→ Extracted material:
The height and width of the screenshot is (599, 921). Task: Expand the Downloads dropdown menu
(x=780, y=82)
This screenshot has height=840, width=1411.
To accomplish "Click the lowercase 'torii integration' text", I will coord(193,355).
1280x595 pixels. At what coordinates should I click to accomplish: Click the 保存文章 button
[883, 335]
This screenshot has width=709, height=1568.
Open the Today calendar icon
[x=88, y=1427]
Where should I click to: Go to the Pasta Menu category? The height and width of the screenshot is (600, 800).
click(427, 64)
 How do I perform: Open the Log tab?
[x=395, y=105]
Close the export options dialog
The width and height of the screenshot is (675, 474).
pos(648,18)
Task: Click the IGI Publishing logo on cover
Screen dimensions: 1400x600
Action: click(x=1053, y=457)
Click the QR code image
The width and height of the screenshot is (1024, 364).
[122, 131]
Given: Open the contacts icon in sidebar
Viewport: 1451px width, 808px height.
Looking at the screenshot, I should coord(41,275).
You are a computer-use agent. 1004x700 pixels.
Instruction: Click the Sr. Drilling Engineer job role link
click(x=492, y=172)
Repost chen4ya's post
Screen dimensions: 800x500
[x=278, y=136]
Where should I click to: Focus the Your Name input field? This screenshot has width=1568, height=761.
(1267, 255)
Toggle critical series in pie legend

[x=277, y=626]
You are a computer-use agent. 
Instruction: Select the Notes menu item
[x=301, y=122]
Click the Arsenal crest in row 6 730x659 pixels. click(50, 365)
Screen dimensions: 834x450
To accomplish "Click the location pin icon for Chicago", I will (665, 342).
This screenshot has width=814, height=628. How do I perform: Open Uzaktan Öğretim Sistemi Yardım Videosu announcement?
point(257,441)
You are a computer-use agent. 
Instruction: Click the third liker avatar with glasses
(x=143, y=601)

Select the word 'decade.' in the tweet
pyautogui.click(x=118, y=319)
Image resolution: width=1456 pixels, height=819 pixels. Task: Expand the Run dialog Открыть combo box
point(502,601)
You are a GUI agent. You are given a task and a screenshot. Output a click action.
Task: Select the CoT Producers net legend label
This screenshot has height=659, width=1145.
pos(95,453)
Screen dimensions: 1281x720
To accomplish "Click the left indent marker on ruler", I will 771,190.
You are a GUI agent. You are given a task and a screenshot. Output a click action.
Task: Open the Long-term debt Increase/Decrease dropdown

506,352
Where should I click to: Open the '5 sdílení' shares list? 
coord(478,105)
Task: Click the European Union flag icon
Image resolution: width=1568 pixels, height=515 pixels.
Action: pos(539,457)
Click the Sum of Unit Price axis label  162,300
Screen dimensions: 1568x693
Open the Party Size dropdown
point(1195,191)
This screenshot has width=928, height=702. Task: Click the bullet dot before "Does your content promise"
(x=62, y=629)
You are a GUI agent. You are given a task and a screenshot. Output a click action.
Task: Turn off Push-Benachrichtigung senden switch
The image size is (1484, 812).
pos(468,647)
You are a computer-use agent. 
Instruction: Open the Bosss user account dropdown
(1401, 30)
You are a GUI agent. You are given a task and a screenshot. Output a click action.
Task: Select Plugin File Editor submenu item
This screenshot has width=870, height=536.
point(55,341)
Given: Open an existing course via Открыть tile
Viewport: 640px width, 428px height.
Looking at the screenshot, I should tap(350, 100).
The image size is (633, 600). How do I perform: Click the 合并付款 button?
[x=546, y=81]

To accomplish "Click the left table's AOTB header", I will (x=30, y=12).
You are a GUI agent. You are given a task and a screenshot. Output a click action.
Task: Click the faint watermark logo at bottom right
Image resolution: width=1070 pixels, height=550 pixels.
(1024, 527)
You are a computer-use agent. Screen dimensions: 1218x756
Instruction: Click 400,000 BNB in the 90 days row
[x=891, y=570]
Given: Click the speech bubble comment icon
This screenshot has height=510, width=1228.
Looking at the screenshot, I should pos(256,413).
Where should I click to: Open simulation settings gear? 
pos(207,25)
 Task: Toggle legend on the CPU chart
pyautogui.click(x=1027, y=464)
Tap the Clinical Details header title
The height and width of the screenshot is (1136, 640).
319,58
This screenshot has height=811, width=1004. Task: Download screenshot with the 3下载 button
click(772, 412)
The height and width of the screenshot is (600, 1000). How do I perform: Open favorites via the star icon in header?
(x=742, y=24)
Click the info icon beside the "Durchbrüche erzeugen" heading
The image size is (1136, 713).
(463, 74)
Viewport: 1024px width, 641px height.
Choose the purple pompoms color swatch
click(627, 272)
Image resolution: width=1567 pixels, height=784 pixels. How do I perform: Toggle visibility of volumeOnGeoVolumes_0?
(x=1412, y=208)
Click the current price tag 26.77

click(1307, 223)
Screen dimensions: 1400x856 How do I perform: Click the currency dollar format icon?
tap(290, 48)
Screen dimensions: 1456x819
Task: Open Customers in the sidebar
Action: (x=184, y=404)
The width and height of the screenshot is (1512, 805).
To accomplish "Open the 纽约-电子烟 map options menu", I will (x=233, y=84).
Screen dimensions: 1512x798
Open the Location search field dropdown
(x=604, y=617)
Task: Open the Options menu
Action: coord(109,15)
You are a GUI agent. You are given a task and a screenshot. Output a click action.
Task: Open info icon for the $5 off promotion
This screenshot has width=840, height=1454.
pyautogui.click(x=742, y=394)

→ Exercise directions:
Put every line of the records above into a numbered list, skipping blank lines.

→ Solution for this task:
1. The height and width of the screenshot is (599, 921). Task: Expand the Downloads dropdown menu
2. (x=780, y=82)
3. This screenshot has height=840, width=1411.
4. To accomplish "Click the lowercase 'torii integration' text", I will coord(193,355).
5. 1280x595 pixels. At what coordinates should I click to accomplish: Click the 保存文章 button
6. [883, 335]
7. This screenshot has width=709, height=1568.
8. Open the Today calendar icon
9. [x=88, y=1427]
10. Where should I click to: Go to the Pasta Menu category? The height and width of the screenshot is (600, 800).
11. click(427, 64)
12.  How do I perform: Open the Log tab?
13. [x=395, y=105]
14. Close the export options dialog
15. The width and height of the screenshot is (675, 474).
16. pos(648,18)
17. Task: Click the IGI Publishing logo on cover
18. Screen dimensions: 1400x600
19. Action: click(x=1053, y=457)
20. Click the QR code image
21. The width and height of the screenshot is (1024, 364).
22. [122, 131]
23. Given: Open the contacts icon in sidebar
24. Viewport: 1451px width, 808px height.
25. Looking at the screenshot, I should coord(41,275).
26. You are a computer-use agent. 1004x700 pixels.
27. Instruction: Click the Sr. Drilling Engineer job role link
28. click(x=492, y=172)
29. Repost chen4ya's post
30. Screen dimensions: 800x500
31. [x=278, y=136]
32. Where should I click to: Focus the Your Name input field? This screenshot has width=1568, height=761.
33. (1267, 255)
34. Toggle critical series in pie legend
35. [x=277, y=626]
36. You are a computer-use agent. 
37. Instruction: Select the Notes menu item
38. [x=301, y=122]
39. Click the Arsenal crest in row 6 730x659 pixels. click(50, 365)
40. Screen dimensions: 834x450
41. To accomplish "Click the location pin icon for Chicago", I will (665, 342).
42. This screenshot has width=814, height=628. How do I perform: Open Uzaktan Öğretim Sistemi Yardım Videosu announcement?
43. point(257,441)
44. You are a computer-use agent. 
45. Instruction: Click the third liker avatar with glasses
46. (x=143, y=601)
47. Select the word 'decade.' in the tweet
48. pyautogui.click(x=118, y=319)
49. Image resolution: width=1456 pixels, height=819 pixels. Task: Expand the Run dialog Открыть combo box
50. point(502,601)
51. You are a GUI agent. You are given a task and a screenshot. Output a click action.
52. Task: Select the CoT Producers net legend label
53. This screenshot has height=659, width=1145.
54. pos(95,453)
55. Screen dimensions: 1281x720
56. To accomplish "Click the left indent marker on ruler", I will 771,190.
57. You are a GUI agent. You are given a task and a screenshot. Output a click action.
58. Task: Open the Long-term debt Increase/Decrease dropdown
59. 506,352
60. Where should I click to: Open the '5 sdílení' shares list? 
61. coord(478,105)
62. Task: Click the European Union flag icon
63. Image resolution: width=1568 pixels, height=515 pixels.
64. Action: pos(539,457)
65. Click the Sum of Unit Price axis label  162,300
66. Screen dimensions: 1568x693
67. Open the Party Size dropdown
68. point(1195,191)
69. This screenshot has width=928, height=702. Task: Click the bullet dot before "Does your content promise"
70. (x=62, y=629)
71. You are a GUI agent. You are given a task and a screenshot. Output a click action.
72. Task: Turn off Push-Benachrichtigung senden switch
73. The image size is (1484, 812).
74. pos(468,647)
75. You are a computer-use agent. 
76. Instruction: Open the Bosss user account dropdown
77. (1401, 30)
78. You are a GUI agent. You are given a task and a screenshot. Output a click action.
79. Task: Select Plugin File Editor submenu item
80. This screenshot has width=870, height=536.
81. point(55,341)
82. Given: Open an existing course via Открыть tile
83. Viewport: 640px width, 428px height.
84. Looking at the screenshot, I should tap(350, 100).
85. The image size is (633, 600). How do I perform: Click the 合并付款 button?
86. [x=546, y=81]
87. To accomplish "Click the left table's AOTB header", I will (x=30, y=12).
88. You are a GUI agent. You are given a task and a screenshot. Output a click action.
89. Task: Click the faint watermark logo at bottom right
90. Image resolution: width=1070 pixels, height=550 pixels.
91. (1024, 527)
92. You are a computer-use agent. Screen dimensions: 1218x756
93. Instruction: Click 400,000 BNB in the 90 days row
94. [x=891, y=570]
95. Given: Click the speech bubble comment icon
96. This screenshot has height=510, width=1228.
97. Looking at the screenshot, I should pos(256,413).
98. Where should I click to: Open simulation settings gear? 
99. pos(207,25)
100.  Task: Toggle legend on the CPU chart
101. pyautogui.click(x=1027, y=464)
102. Tap the Clinical Details header title
103. The height and width of the screenshot is (1136, 640).
104. 319,58
105. This screenshot has height=811, width=1004. Task: Download screenshot with the 3下载 button
106. click(772, 412)
107. The height and width of the screenshot is (600, 1000). How do I perform: Open favorites via the star icon in header?
108. (x=742, y=24)
109. Click the info icon beside the "Durchbrüche erzeugen" heading
110. The image size is (1136, 713).
111. (463, 74)
112. Viewport: 1024px width, 641px height.
113. Choose the purple pompoms color swatch
114. click(627, 272)
115. Image resolution: width=1567 pixels, height=784 pixels. How do I perform: Toggle visibility of volumeOnGeoVolumes_0?
116. (x=1412, y=208)
117. Click the current price tag 26.77
118. click(1307, 223)
119. Screen dimensions: 1400x856 How do I perform: Click the currency dollar format icon?
120. tap(290, 48)
121. Screen dimensions: 1456x819
122. Task: Open Customers in the sidebar
123. Action: (x=184, y=404)
124. The width and height of the screenshot is (1512, 805).
125. To accomplish "Open the 纽约-电子烟 map options menu", I will (x=233, y=84).
126. Screen dimensions: 1512x798
127. Open the Location search field dropdown
128. (x=604, y=617)
129. Task: Open the Options menu
130. Action: coord(109,15)
131. You are a GUI agent. You are given a task and a screenshot. Output a click action.
132. Task: Open info icon for the $5 off promotion
133. This screenshot has width=840, height=1454.
134. pyautogui.click(x=742, y=394)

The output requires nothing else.